* PROBLEM *
Transcribe, without any alteration, only the lines that begin at the line containing "Task: Click the Dashboard bar chart icon" and run to the last line below.

------

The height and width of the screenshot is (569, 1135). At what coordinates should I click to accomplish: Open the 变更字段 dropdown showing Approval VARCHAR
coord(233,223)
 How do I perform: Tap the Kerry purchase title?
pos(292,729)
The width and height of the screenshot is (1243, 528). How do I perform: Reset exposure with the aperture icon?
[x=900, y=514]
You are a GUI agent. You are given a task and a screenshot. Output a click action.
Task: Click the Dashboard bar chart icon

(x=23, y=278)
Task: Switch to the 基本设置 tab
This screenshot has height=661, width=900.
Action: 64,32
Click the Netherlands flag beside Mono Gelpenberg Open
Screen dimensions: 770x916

------

* SOLUTION FOR THIS EXERCISE *
Task: Click the Dashboard bar chart icon

(x=23, y=278)
Task: Switch to the 基本设置 tab
This screenshot has height=661, width=900.
Action: 64,32
Click the Netherlands flag beside Mono Gelpenberg Open
Screen dimensions: 770x916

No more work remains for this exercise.